Nope, this is Anna Russell and her take on Wagner's Ring Cycle. She does all 20 or so hours in about 30 minutes, makes it understandable, and she's hilarious. I would call it stand-up comedy, except she's sitting at her piano.
From Wiki:
Russell became known for her deadpan humour, including her disbelieving emphasis of the absurd in well accepted stories and her mockery of pretension. For example, in her humorous analysis of Wagner's Ring cycle, she began by noting that the first scene takes place in the River Rhine: "In it!!" After pointing out that a character in the Ring Cycle is the first woman that Siegfried has ever met who is not his aunt, she pauses and declares, "I'm not making this up, you know!" This phrase also became the title of her autobiography, published in 1985. At the end of her monologue she sings the Rhinemaidens' leitmotif and declares, "You're exactly where you started, 20 hours ago!" Besides her Ring and Gilbert and Sullivan parodies, Russell was famous for other routines, including "Wind Instruments I Have Known", and parodies of Lieder ("Schlumpf"), French art songs ("Je ne veux pas faire l'amour" and "Je n'ai pas la plume de ma tante"), English folk songs ("I Wish I Were a Dicky-Bird" and "Oh How I Love the Spring"), and English music-hall songs ("I'm Only A Faded Rose"); even stretching to blues and jazz ("(I Gave You My Heart and You Made Me) Miserable").

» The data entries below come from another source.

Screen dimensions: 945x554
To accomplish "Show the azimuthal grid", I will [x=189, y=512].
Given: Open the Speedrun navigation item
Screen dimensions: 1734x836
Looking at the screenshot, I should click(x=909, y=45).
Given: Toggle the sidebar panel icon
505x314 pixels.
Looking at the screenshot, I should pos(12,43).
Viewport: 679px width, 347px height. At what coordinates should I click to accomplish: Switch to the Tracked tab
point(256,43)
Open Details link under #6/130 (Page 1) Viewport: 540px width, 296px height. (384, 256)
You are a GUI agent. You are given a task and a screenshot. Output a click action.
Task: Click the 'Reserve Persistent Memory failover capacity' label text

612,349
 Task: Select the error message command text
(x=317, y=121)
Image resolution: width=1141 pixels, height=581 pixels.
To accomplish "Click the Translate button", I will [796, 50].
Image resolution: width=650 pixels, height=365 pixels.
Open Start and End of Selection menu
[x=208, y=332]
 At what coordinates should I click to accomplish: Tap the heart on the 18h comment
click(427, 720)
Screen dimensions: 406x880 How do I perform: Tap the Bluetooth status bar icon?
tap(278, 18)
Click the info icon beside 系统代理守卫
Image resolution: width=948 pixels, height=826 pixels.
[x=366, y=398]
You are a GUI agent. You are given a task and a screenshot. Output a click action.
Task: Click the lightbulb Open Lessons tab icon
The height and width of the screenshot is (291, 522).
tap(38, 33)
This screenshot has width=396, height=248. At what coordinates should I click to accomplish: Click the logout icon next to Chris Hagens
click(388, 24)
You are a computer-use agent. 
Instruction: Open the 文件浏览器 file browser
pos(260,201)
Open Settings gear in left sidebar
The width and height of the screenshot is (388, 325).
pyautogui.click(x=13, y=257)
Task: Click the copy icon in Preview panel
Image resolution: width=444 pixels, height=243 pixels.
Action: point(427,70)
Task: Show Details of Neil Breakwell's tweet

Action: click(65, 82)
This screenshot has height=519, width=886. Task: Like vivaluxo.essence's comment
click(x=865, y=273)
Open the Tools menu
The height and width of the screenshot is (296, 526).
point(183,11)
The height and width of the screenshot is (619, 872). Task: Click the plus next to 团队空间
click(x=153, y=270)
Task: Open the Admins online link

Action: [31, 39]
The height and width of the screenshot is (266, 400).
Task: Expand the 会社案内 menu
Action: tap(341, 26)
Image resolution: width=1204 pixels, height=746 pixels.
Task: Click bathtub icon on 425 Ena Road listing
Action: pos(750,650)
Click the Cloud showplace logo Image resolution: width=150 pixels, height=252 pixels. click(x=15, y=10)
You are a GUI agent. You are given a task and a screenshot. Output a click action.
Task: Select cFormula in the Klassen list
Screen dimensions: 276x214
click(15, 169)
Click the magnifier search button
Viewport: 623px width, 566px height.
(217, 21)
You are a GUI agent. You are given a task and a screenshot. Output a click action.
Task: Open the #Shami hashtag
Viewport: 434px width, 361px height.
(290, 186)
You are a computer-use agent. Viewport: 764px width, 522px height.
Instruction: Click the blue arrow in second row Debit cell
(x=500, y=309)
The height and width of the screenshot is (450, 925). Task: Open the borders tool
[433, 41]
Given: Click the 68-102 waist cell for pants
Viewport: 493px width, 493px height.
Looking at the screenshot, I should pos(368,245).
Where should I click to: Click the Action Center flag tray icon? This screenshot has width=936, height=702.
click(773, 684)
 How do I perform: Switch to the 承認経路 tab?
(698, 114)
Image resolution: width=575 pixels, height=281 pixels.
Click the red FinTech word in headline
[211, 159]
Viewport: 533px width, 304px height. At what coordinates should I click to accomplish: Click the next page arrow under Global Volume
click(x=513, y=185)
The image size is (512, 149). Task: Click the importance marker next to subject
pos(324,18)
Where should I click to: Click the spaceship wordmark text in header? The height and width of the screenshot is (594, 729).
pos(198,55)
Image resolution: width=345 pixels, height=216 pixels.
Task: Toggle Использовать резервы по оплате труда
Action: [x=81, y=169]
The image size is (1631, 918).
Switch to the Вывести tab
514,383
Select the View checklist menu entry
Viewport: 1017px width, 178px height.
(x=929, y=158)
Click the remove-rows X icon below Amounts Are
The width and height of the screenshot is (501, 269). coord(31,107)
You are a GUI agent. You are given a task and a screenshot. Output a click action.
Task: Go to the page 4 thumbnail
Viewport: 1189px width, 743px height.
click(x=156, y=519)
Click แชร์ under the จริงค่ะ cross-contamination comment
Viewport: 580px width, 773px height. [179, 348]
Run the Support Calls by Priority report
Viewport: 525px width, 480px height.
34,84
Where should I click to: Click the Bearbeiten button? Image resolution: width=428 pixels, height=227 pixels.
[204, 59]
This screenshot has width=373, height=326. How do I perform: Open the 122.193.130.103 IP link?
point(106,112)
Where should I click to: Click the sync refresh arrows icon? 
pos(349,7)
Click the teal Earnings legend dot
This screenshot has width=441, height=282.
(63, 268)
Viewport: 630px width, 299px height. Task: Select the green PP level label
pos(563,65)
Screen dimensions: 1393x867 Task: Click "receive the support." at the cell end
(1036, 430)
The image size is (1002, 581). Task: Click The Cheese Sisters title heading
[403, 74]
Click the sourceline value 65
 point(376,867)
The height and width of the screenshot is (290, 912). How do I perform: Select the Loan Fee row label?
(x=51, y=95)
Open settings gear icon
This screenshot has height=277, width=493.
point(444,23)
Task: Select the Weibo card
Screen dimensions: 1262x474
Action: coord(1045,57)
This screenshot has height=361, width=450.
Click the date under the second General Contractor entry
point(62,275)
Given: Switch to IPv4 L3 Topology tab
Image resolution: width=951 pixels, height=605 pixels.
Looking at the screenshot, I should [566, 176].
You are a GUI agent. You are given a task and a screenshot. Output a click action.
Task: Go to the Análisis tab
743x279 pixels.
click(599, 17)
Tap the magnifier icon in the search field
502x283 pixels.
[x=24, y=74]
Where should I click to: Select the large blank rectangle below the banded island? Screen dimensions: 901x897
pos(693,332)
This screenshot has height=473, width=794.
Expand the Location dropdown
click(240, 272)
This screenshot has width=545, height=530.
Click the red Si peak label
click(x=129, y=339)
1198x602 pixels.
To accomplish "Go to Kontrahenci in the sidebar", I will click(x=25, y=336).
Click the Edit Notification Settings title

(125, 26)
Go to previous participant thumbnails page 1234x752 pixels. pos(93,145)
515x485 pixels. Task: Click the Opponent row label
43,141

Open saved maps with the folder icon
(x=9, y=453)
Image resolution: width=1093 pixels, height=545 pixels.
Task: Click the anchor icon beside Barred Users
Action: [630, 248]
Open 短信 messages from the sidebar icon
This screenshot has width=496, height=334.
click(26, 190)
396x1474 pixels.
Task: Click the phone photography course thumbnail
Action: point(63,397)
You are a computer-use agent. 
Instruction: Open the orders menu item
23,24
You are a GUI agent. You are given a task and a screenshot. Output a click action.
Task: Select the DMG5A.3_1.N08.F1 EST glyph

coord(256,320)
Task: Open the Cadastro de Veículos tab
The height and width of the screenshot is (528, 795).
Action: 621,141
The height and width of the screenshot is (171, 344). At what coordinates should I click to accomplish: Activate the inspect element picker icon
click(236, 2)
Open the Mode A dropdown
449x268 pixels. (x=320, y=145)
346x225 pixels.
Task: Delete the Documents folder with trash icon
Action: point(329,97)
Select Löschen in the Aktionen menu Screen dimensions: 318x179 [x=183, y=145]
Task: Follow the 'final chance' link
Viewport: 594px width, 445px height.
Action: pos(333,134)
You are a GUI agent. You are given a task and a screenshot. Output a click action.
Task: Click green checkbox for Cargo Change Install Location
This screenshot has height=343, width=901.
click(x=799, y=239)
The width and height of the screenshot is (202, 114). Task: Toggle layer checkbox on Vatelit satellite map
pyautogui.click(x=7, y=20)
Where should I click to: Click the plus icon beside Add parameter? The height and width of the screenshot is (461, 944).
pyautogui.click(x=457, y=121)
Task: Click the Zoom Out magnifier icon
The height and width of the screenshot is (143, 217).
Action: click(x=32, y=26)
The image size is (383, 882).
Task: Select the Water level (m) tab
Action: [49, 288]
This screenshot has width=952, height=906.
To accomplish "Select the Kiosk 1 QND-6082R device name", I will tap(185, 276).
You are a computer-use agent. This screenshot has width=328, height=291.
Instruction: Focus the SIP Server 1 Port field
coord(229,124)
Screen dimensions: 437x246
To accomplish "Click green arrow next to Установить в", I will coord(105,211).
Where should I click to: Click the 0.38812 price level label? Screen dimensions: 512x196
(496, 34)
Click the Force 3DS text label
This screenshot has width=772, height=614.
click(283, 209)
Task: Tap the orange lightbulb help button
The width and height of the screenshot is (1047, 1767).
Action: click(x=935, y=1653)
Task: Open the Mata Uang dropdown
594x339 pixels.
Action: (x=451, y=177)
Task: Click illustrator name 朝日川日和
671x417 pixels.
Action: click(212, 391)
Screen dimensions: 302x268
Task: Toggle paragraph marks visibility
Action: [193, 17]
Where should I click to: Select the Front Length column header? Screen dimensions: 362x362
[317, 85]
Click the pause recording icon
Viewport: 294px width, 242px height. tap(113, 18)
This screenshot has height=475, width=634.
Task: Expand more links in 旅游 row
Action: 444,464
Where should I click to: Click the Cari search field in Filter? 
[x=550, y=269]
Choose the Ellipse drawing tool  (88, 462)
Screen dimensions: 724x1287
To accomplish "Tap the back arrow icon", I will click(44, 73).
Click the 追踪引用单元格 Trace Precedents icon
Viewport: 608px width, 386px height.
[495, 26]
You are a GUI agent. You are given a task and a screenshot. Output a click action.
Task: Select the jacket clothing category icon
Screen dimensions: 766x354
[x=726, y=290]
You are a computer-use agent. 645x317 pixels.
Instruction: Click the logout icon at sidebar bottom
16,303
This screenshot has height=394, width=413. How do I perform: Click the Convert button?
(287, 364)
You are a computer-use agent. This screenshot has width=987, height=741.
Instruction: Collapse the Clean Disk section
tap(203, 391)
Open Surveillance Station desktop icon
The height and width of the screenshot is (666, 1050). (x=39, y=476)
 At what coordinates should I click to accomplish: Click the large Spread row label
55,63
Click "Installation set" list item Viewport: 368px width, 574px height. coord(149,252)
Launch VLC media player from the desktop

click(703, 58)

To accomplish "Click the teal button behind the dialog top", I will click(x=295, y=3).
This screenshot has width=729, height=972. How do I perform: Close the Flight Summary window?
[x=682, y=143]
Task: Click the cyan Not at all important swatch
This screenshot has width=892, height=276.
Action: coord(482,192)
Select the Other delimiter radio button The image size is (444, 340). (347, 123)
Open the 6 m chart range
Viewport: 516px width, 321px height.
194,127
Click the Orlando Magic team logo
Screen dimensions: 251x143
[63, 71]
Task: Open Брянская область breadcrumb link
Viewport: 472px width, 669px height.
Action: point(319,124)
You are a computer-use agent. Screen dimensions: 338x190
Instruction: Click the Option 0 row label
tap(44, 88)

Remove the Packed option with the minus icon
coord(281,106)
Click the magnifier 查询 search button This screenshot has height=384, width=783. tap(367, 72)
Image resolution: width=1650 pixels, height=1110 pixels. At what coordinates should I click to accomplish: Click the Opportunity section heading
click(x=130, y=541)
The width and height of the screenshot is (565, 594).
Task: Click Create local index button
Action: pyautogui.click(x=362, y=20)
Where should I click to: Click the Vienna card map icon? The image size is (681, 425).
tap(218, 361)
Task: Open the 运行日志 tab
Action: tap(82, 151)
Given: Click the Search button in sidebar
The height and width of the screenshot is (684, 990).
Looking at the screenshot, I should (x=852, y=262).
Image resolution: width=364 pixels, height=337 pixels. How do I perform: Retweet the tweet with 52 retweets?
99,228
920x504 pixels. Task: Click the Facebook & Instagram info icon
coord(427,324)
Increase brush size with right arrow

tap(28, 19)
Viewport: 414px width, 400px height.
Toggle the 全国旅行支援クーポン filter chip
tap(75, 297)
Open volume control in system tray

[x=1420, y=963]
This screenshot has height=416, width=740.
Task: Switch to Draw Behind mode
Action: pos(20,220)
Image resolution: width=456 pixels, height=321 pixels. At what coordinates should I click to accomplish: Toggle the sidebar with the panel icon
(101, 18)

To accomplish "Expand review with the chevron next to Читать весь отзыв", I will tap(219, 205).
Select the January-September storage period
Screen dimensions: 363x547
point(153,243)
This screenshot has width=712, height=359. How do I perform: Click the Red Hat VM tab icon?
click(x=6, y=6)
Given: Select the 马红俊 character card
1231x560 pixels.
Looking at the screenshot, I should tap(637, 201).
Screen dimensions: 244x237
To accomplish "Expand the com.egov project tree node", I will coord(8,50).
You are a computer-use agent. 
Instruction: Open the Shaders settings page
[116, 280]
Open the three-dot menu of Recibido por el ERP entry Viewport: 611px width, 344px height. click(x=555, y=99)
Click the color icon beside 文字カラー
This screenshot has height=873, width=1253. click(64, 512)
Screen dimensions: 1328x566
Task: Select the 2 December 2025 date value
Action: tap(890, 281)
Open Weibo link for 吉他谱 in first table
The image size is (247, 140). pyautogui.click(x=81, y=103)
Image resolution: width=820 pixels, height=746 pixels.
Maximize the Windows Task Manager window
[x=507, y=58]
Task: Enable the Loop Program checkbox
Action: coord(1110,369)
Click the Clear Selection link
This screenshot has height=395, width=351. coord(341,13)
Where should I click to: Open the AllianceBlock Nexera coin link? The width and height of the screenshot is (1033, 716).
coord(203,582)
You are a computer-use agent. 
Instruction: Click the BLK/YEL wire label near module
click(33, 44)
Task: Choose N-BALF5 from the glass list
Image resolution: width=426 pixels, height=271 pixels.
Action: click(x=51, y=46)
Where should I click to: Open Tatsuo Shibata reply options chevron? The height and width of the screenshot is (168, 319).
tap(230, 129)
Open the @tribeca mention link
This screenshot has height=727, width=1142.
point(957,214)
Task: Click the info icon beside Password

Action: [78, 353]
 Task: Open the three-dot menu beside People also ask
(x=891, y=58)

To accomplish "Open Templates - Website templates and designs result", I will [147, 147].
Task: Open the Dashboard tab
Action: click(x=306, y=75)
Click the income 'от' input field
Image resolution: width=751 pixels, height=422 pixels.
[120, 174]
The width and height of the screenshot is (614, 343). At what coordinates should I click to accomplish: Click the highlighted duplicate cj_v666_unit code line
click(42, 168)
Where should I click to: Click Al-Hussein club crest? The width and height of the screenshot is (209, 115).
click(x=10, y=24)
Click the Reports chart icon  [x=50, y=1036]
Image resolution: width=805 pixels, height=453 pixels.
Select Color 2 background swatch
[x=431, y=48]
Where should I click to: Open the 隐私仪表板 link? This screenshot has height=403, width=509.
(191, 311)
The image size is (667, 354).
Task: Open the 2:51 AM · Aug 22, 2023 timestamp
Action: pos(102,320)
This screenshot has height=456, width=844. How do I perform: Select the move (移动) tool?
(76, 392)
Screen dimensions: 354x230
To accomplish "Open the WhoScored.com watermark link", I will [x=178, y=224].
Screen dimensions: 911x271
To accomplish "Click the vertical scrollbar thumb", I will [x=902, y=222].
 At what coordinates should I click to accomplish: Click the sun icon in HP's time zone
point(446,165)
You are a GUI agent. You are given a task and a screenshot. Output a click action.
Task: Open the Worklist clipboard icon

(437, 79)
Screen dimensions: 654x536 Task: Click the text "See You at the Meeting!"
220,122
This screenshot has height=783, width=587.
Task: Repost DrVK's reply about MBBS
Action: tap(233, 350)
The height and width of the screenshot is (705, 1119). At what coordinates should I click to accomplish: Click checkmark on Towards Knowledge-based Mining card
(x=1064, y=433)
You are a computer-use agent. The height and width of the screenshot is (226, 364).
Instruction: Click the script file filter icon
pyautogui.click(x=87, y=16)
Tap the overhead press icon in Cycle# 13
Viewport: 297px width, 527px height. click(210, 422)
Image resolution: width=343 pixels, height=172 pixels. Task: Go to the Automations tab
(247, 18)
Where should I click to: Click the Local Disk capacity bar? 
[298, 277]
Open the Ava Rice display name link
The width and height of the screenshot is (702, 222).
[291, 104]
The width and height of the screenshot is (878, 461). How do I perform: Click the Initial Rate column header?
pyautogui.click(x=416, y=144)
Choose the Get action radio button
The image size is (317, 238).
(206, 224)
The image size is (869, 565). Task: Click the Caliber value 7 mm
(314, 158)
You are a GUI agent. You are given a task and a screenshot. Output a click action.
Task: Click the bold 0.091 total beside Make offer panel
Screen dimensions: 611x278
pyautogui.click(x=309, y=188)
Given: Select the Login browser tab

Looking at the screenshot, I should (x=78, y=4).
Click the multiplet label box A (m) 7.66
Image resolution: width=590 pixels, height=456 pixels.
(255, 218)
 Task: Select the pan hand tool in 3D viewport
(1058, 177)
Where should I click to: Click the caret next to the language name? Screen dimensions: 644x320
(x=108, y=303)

h/t, btw, to chingchongchinaman, who first introduced me to this beautiful satire.
Anna Russell, née Anna Claudia Russell-Brown (27 December 1911 – 18 October 2006) was an English–Canadian singer and comedian. She gave many concerts in which she sang and played comic musical sketches on the piano. Among her best-known works are her concert performances and famous recordings of The Ring of the Nibelungs (An Analysis) – a humorous 22-minute synopsis of Richard Wagner's Der Ring des Nibelungen – and (on the same album) her parody How to Write Your Own Gilbert and Sullivan Opera.[1]